_GIVEN TASK_. Could you turn the rows below into a numbered list, starting at the line containing "Task: Click the opening brace on line 4" and running through the line containing "[x=288, y=529]", with blank lines dropped?

_SOURCE RECORDS_.
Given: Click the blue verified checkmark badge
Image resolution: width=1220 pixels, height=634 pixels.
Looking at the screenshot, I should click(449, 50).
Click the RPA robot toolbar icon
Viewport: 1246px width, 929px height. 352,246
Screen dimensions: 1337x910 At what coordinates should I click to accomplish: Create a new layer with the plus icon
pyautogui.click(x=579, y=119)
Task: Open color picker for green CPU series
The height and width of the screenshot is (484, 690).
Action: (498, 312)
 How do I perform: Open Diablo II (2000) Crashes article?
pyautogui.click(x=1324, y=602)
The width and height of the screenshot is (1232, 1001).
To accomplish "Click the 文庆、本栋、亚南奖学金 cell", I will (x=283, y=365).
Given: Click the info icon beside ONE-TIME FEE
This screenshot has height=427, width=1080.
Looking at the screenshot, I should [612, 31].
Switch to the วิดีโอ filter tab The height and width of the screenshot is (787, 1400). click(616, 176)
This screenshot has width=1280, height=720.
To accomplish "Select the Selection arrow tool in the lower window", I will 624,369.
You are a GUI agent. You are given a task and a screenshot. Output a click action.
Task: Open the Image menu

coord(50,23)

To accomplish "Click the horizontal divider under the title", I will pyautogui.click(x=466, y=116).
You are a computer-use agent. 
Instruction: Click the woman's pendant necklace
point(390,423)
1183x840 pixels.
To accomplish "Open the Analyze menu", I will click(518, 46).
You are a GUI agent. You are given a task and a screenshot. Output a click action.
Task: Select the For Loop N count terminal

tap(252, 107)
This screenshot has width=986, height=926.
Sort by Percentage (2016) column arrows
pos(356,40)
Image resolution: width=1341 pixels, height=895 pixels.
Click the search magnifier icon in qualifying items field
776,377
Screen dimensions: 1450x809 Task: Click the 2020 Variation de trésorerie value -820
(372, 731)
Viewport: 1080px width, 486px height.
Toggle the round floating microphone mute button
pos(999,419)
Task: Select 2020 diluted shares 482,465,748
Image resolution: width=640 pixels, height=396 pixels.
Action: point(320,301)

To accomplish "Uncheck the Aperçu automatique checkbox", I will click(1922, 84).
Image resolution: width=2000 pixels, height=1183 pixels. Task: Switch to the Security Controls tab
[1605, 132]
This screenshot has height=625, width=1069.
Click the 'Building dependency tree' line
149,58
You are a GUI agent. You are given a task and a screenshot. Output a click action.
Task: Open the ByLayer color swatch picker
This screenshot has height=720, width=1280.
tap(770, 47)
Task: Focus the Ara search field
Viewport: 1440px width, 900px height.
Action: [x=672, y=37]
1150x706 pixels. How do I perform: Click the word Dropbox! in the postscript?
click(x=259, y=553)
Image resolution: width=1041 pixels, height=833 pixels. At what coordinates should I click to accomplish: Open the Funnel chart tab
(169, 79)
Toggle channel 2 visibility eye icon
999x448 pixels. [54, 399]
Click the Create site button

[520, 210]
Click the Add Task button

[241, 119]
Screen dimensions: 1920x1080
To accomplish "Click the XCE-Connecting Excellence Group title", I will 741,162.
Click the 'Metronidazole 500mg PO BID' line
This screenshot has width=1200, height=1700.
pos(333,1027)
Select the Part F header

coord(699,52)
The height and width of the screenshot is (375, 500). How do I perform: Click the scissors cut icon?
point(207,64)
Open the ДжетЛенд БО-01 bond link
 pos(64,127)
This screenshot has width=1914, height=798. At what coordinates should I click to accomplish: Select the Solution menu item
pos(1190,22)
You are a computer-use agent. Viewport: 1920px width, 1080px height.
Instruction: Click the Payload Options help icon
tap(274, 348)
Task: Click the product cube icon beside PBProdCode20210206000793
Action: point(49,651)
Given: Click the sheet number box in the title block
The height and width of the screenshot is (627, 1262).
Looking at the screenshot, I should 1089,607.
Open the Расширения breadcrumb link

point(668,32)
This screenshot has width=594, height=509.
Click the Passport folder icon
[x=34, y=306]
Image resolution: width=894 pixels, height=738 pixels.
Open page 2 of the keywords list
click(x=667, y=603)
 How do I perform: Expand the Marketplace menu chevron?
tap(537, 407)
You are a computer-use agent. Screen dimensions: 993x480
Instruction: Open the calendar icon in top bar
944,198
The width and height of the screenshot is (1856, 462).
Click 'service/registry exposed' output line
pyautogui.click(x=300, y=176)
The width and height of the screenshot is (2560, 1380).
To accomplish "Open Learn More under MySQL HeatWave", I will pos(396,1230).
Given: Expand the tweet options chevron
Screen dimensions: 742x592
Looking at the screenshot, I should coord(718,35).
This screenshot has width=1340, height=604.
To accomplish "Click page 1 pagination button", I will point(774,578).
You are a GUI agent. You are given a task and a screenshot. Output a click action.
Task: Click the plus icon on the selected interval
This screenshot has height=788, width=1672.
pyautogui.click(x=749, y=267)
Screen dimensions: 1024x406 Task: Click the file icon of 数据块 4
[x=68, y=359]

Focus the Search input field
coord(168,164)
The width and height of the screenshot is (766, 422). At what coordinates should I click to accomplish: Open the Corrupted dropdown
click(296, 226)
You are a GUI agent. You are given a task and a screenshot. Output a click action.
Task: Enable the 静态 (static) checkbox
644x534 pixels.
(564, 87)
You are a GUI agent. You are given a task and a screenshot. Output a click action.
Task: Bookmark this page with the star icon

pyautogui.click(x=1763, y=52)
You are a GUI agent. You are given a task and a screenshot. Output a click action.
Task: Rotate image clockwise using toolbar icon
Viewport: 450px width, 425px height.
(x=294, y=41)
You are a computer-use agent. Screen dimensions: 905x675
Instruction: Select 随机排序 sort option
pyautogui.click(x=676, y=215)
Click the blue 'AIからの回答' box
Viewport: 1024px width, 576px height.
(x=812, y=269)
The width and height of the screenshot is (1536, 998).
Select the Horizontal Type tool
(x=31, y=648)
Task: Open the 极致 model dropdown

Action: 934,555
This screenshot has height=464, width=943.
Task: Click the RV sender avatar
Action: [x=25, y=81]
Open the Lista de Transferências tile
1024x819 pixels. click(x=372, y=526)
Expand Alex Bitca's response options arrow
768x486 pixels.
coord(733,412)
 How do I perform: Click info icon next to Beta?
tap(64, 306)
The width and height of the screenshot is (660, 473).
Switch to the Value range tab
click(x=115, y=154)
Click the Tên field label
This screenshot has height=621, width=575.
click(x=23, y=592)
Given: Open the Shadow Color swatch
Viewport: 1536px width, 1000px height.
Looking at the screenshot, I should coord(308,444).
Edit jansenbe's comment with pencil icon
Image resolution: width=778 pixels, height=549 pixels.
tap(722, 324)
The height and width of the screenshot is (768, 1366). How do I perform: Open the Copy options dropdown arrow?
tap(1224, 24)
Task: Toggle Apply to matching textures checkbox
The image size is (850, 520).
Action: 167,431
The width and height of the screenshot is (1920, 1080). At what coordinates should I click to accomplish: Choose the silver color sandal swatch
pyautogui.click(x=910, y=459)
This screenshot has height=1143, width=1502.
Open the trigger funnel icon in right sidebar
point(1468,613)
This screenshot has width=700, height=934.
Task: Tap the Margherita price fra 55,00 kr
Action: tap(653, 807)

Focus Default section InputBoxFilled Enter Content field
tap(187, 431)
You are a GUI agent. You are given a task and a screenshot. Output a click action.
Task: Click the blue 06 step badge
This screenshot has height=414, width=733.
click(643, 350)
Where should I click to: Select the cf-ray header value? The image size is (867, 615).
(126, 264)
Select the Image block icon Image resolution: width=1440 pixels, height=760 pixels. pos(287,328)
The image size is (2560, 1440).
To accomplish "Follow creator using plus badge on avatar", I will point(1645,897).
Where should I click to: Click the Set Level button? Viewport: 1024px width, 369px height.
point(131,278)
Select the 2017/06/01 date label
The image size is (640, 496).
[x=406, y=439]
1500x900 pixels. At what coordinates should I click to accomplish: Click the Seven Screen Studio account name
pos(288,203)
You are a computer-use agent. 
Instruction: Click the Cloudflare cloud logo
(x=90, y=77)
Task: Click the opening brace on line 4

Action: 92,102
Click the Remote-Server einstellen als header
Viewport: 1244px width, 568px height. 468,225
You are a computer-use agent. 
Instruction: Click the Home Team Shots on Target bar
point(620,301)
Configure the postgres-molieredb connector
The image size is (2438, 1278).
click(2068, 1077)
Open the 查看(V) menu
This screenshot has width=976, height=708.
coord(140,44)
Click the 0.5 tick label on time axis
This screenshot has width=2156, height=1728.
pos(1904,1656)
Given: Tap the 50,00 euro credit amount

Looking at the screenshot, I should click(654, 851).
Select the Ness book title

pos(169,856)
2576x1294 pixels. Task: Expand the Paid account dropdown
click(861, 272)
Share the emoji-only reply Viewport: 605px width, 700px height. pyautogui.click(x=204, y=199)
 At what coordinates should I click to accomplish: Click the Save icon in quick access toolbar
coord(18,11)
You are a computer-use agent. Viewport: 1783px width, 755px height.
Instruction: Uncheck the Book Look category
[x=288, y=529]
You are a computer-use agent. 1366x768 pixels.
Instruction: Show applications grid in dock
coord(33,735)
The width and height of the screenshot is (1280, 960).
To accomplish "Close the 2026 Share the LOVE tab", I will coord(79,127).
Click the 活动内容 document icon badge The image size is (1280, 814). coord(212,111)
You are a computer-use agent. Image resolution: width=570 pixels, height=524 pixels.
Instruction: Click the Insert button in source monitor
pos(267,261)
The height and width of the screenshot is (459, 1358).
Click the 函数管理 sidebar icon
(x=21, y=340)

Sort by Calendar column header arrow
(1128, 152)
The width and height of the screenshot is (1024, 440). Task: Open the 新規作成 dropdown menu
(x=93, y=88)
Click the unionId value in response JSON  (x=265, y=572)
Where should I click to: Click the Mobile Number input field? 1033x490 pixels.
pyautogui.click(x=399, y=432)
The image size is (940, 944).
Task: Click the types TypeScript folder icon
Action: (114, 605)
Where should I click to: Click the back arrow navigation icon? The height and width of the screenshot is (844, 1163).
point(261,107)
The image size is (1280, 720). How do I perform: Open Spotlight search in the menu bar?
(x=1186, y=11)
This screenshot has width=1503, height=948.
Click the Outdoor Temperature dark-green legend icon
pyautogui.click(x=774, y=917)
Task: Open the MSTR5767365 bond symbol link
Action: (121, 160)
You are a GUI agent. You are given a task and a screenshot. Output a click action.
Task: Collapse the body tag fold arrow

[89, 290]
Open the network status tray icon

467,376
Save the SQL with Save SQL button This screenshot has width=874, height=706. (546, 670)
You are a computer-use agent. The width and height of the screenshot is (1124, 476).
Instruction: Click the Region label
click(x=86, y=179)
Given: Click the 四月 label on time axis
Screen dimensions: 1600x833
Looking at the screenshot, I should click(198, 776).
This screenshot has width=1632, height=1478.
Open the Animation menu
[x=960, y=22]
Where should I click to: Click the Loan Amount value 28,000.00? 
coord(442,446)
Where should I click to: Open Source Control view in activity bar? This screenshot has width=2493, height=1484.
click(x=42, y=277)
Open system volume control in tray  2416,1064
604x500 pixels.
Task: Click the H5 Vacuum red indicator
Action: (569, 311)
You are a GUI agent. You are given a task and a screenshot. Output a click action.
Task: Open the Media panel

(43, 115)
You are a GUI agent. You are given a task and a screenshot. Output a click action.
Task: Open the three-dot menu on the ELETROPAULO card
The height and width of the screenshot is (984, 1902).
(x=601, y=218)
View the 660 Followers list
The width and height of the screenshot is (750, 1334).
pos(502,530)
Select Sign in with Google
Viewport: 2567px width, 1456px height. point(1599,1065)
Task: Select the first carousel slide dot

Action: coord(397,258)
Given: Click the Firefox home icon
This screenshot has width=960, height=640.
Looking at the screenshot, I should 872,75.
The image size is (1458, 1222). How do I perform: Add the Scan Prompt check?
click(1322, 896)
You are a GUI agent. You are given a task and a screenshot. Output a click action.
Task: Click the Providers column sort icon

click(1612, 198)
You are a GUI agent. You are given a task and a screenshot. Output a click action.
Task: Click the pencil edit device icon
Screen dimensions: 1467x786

_RESULT OF THIS TASK_.
1. Task: Click the opening brace on line 4
2. Action: 92,102
3. Click the Remote-Server einstellen als header
4. Viewport: 1244px width, 568px height. 468,225
5. You are a computer-use agent. 
6. Instruction: Click the Home Team Shots on Target bar
7. point(620,301)
8. Configure the postgres-molieredb connector
9. The image size is (2438, 1278).
10. click(2068, 1077)
11. Open the 查看(V) menu
12. This screenshot has width=976, height=708.
13. coord(140,44)
14. Click the 0.5 tick label on time axis
15. This screenshot has width=2156, height=1728.
16. pos(1904,1656)
17. Given: Tap the 50,00 euro credit amount
18. Looking at the screenshot, I should click(654, 851).
19. Select the Ness book title
20. pos(169,856)
21. 2576x1294 pixels. Task: Expand the Paid account dropdown
22. click(861, 272)
23. Share the emoji-only reply Viewport: 605px width, 700px height. pyautogui.click(x=204, y=199)
24.  At what coordinates should I click to accomplish: Click the Save icon in quick access toolbar
25. coord(18,11)
26. You are a computer-use agent. Viewport: 1783px width, 755px height.
27. Instruction: Uncheck the Book Look category
28. [x=288, y=529]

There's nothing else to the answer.